DOCUMENT EXCERPT ->
I developed an expert system-neural network hybrid in the early 1980s, Jonathan's Wave, and used it successfully in the futures markets for a number of years. I moved on to exploring a cellular automata-based model, the Trend Machine (more on this in the next section).
There is intense disagreement on this subject, but I have concluded AI methods are still primarily linear -- no different in underlying structure than a moving average or relative strength indicator. Past market prices and data are manipulated to make forecasts, and curve-fitting remains the theoretical name of the game. The learning of an expert system is simply complex curve-fitting. You cannot teach an old dog new tricks, and if the system is inherently unsound, it will never learn enough to be successful.
The search for a Holy Grail of trading -- a method that will consistently beat the market -- has been afoot from the inception of the markets themselves. In the mid-1900s, many traders published (usually privately) small volumes with techniques to beat the markets. They typically looked good on paper -- but failed when applied to real-time trading. Most were tested on simplistic market environments (trading markets, trending markets) and failed when the real-time market morphed into a different environment.

INFORMATION SUPPLIED ->
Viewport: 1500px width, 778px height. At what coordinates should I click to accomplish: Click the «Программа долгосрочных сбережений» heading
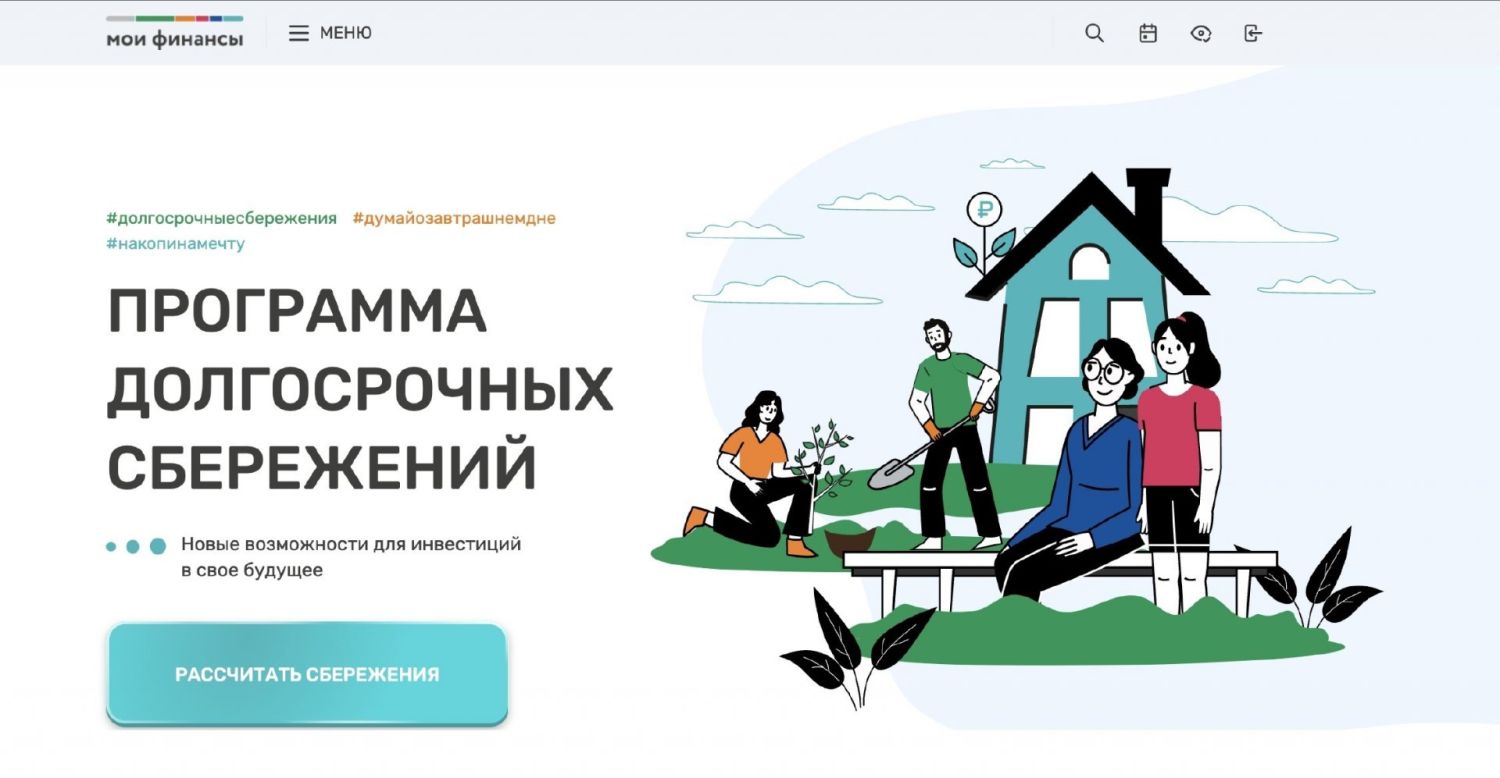[x=359, y=388]
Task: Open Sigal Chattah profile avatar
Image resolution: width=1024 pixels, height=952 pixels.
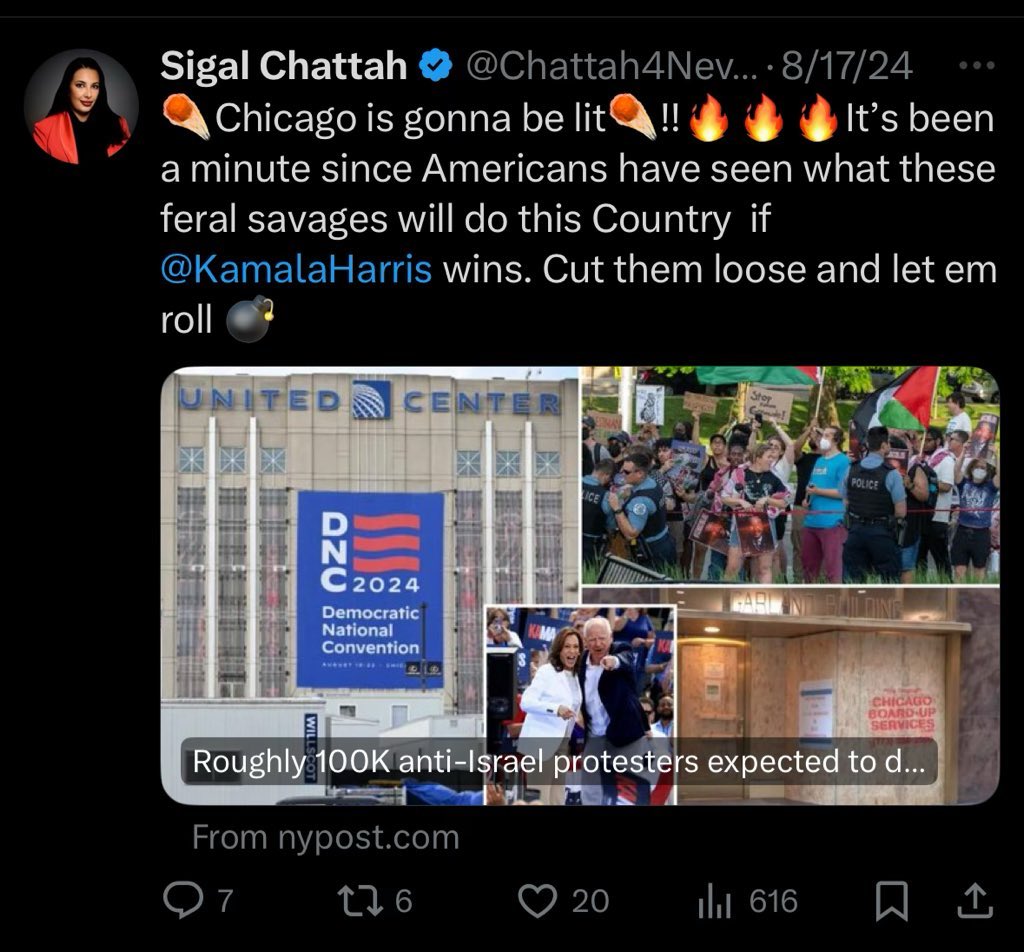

THE TASKS ->
1) In the passage on trading systems, reproduce the text between "I developed an" and "the next section).", inclusive.
2) List every named trading system, every technical indicator, and every kind of market environment that the passage on trading systems mentions.
3) Go on with the passage on trading systems, starting right after its final sentence.

EXPECTED RESPONSES ->
1)
I developed an expert system-neural network hybrid in the early 1980s, Jonathan's Wave, and used it successfully in the futures markets for a number of years. I moved on to exploring a cellular automata-based model, the Trend Machine (more on this in the next section).

2)
Named trading systems: Jonathan's Wave, the Trend Machine
Technical indicators: moving average, relative strength indicator
Market environments: trading markets, trending markets

3)
I am reminded of the secret system used by a trader I met in Hawaii in the 1980s. He believed that the random spray of ink spots from the dot-matrix news printer was actually hidden buy and sell signals from the floor traders. I do not know if he closed his account when the broker went to a laser printer.
The advent of computer analysis in the 1970s and automated trading in the 1990s encouraged traders to use this new tool to find the trading method over the rainbow. Much of the effort has been directed to using vast batteries of conventional techniques with deep mathematical and statistical twists. It is clear, after 30 years of effort: No linear method is going to beat the market, at least not consistently in all markets. As my late programmer, Jim Bickford, would say, "You can torture the numbers, but you can't make them speak."